By David Hunter, CEO of Epic Web Studios and ASAPmaps in Erie, PA. He also co-founded dbaPlatform, a local SEO software.
Suppose you’ve just composed the most objectively useful, engaging and brilliant web content ever. Now suppose that content remained unseen and unheard of, never once appearing in search results. While that may seem unconscionable, it’s exactly why you cannot overlook website indexing.
Search engines like Google love delivering the good stuff just as much as you love discovering it, but they cannot serve users results that haven’t been indexed first. Search engines constantly add to their colossal libraries of indexed URLs by deploying scouts called “spiders,” or “web crawlers,” to find new content.
How Web Crawlers Index Content
Even for spiders, the web is a lot to navigate, so they rely on links to guide their way, pointing them from page to page. In particular, they’ve got their eyes on new URLs, sites that have undergone changes and dead links. As the web crawlers come across new or recently altered pages, they render it out much like a web browser would, seeing what you see.

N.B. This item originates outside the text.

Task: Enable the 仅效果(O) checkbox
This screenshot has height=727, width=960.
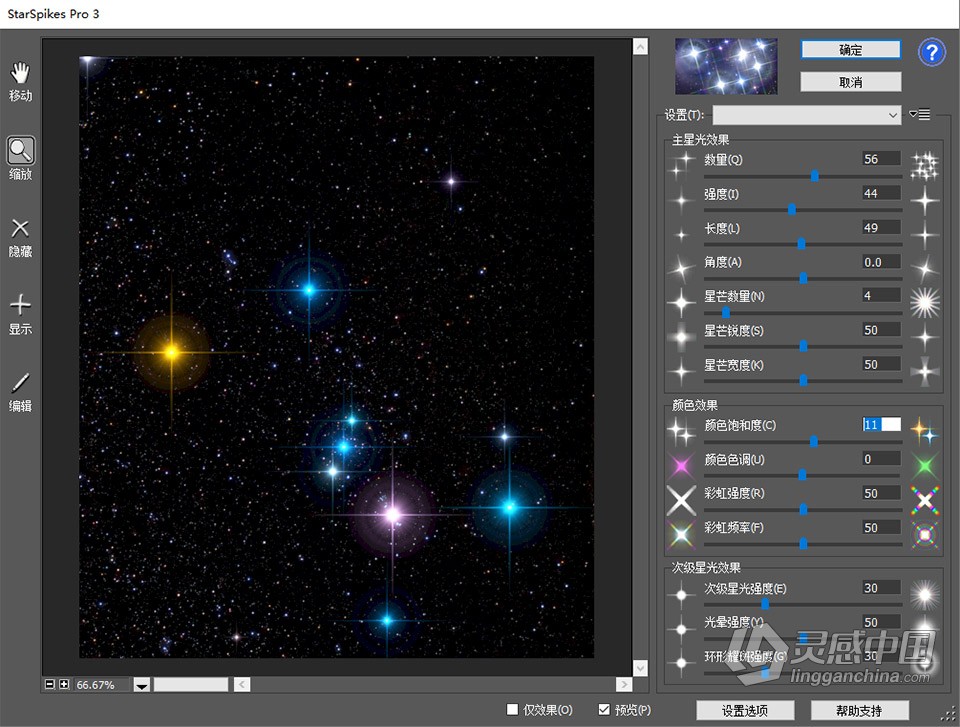Action: pyautogui.click(x=514, y=708)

However, whereas you might skim over the content quickly for the information you need, the crawlers are much more thorough. They scale the page up and down, creating an index entry for every unique word. Thus it’s possible that a single web page could be referenced in hundreds (if not thousands) of index entries!
Getting To Know Your Crawlers
At any given time, there may be hundreds of different spiders crawling the internet, some good and some bad (e.g., those looking to scrape email directories or collect private information for spamming purposes). But there are a handful you want to be particularly aware of.
• Googlebot (Google)
• Bingbot (Bing)
• Slurp (Yahoo)
• Facebot (Facebook external links)
• Alexa crawler (aka ia_archiver, for Amazon’s Alexa)
Give Crawlers Guidelines With Robots.txt And Meta Directives
There may be situations where you do not want certain pages indexed, such as:
• Those that would not make quality landing pages from search (e.g., a “thank you” page for form submissions, a promo code reveal page)
• Those intended for internal use only (testing or staging purposes)
• Those containing private or personal information
What’s more, Googlebot and other prominent spiders have crawl budgets built into their programming — they’ll only crawl so many URLs on your site before moving on (although it should be noted that crawl budgets are massive compared to what they once were).
So as a site administrator, not only do you want to lay down some rules, you also want to set some priorities (crawl budget optimization). There are two primary ways you can do this: robots.txt files and meta directives.
A robots.txt file tells web crawlers where they should and should not go on your website — although not all of them will listen. To access it, just add /robots.txt to the end of your URL (if nothing pops up, you don’t have one). The basic syntax of a robots.txt instruction is very simple:
1. User-agent: [insert name of the user-agent (i.e., the crawler/spider/bot you want to call out here — if you want to call out all of them, leave an asterisk *)]
2. Disallow: [insert the URL string you’d rather the crawler not visit — a standalone backslash can be used to tell certain spiders not to crawl your site at all]
“Disallow” is the most common instruction you’ll give in robots.txt, but you can also suggest a “Crawl-Delay” (number of milliseconds you want the crawler to wait before loading the specified URL), “Allow” an exception within a disallowed URL string (Googlebot only) or submit an XML “Sitemap” containing your website’s most crucial URLs — a key to crawl budget optimization.
Robot meta directives (a.k.a. meta tags) tell web crawlers what they can and cannot do in regard to indexing — although, again, malicious bots may disregard. Because it is written into the code of a web page, it’s more a demand than a suggestion. Using various parameters, website administrators can finetune whether or not (or for how long) a page is indexed, whether its links are followed, whether a search engine can pull snippets and more.
Is Your Site Getting Indexed?
These are the most common reasons why your site might not be getting indexed:
• Your robots.txt file or meta tags are blocking the crawlers.
• It’s brand new — for example, Googlebot can take anywhere from weeks to months to index a new site, depending on the size.
• It’s not linked to from anywhere else on the web.
• The site’s navigation is difficult to follow.
• Your site has been flagged for black hat SEO tactics.
How To Make Your Website More Crawlable
Here are some ways to make indexing work better for your site.
Since links are the crawler’s primary mode of transit, ensure your site has clear navigation pathways. If you want something to be indexed, it absolutely must be linked to from somewhere else on the site — at a bare minimum the main navigation menu, but ideally from other relevant, related pages throughout the site.
Submit a sitemap.
Link your sitemap in the robots.txt file, and submit through Google Search Console. From the Search Console control panel, site owners can get very specific about how they want Googlebot to crawl their pages. Depending on the size of your website, you can have your CMS generate your sitemap for you, do it manually or have it done automatically using third-party software.
How To Check Indexed Pages
To see the pages Google has already indexed, simply query “site:[your domain name]” — this will generate a complete list in search results. It’s a good way to see if there’s anything important missing — or anything unnecessary. Check up on it every so often after changes are made to ensure Google is seeing exactly what you want it to see.